La Sociedad Interamericana de Prensa ( SIP) y Human Rights Watch también criticaron la legislación y pidieron al presidente Lasso que vetara las disposiciones problemáticas. El 11 de junio de 2021, Lasso objetó catorce artículos del proyecto de ley, incluidas las disposiciones que había rechazado la sociedad civil. En julio, la Asamblea Nacional modificó el texto para proteger el ejercicio del periodismo.

En otro orden de cosas, el 27 de mayo de 2021, el nuevo Gobierno envió a la Asamblea Nacional un proyecto de ley para la adopción de la nueva Ley Orgánica de Libre Expresión y Comunicación. En su toma de posesión, el presidente Lasso se comprometió a derogar la actual Ley Orgánica de Comunicación (LOC), promulgada durante el Gobierno de Rafael Correa.

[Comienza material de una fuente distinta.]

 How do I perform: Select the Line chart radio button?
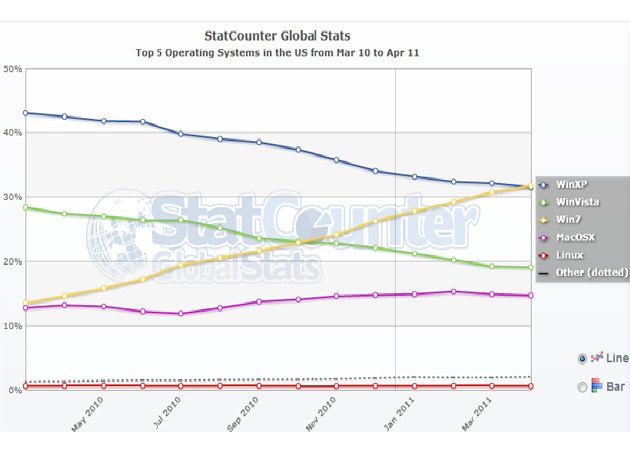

Los medios de comunicación comunitarios advirtieron que el proyecto de ley supondría un retroceso en materia de derechos. En una carta abierta firmada por una treintena de organizaciones se afirma que el proyecto de ley promueve una noción individualista de la libertad de expresión, reduciéndola a un derecho exclusivo de los periodistas y de los medios de comunicación, y no como un derecho de la toda la ciudadanía. Argumentan que si bien el texto reconoce el derecho a la comunicación intercultural y plurinacional, lo hace solo de forma declarativa y sin abordar acciones específicas que se consideran vitales, como la apertura del acceso a las frecuencias de radio y televisión a los medios comunitarios. En la declaración, las organizaciones argumentaron:

"Para garantizar una verdadera libertad de expresión, la democratización de la comunicación y la producción audiovisual propia e independiente en nuestro país, es necesario mantener la base de las acciones afirmativas previstas en la Ley Orgánica de Comunicación vigente: capacitación, exenciones de impuestos para la importación de equipos, créditos preferenciales y fondos de fomento".

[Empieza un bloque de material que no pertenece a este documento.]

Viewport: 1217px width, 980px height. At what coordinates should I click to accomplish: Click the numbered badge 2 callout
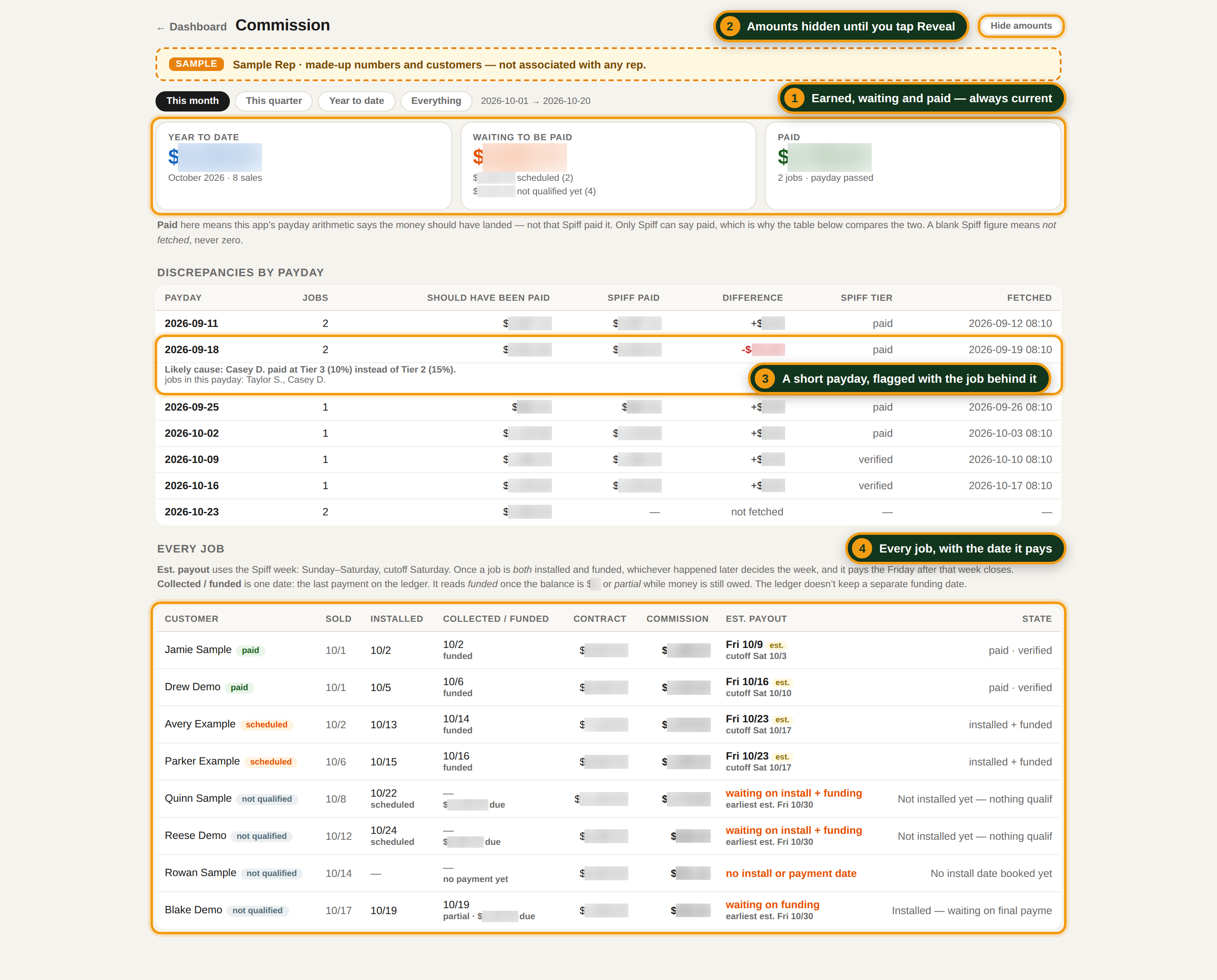point(730,27)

Además, la propuesta del Gobierno suprimirá el Consejo de Regulación, Desarrollo y Promoción de las Comunicaciones (Cordicom) mediante la derogación de los artículos de la LOC que la establecieron. La SIP criticó dicho órgano en 2014 por haber formulado una advertencia "inapropiada" a los medios de comunicación sobre sus criterios editoriales.

Reconocimiento de la responsabilidad del Estado

El 15 de junio de 2021, el Estado ecuatoriano reconoció parcialmente su responsabilidad en la violación del derecho a la libertad de expresión del periodista Emilio Palacio y del diario El Universo ante la Corte Interamericana de Derechos Humanos. En 2011, el entonces presidente Rafael Correa demandó al periodista y los tres directores del periódico por difamación. Los cuatro fueron condenados a penas de tres años de prisión y al pago de multas por un total de cuarenta millones de dólares estadounidenses en concepto de indemnización por un artículo de opinión sobre la situación política del país.

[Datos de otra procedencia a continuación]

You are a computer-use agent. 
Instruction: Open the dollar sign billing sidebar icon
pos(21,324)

Durante una audiencia, el representante de Ecuador aseguró que el Estado reconoce que la sanción penal y la indemnización civil fueron desproporcionadas e innecesarias, y añadió que estas sanciones "podrían producir un efecto intimidatorio para el ejercicio de la libertad de expresión" entre los periodistas, los medios de comunicación y la sociedad ecuatoriana.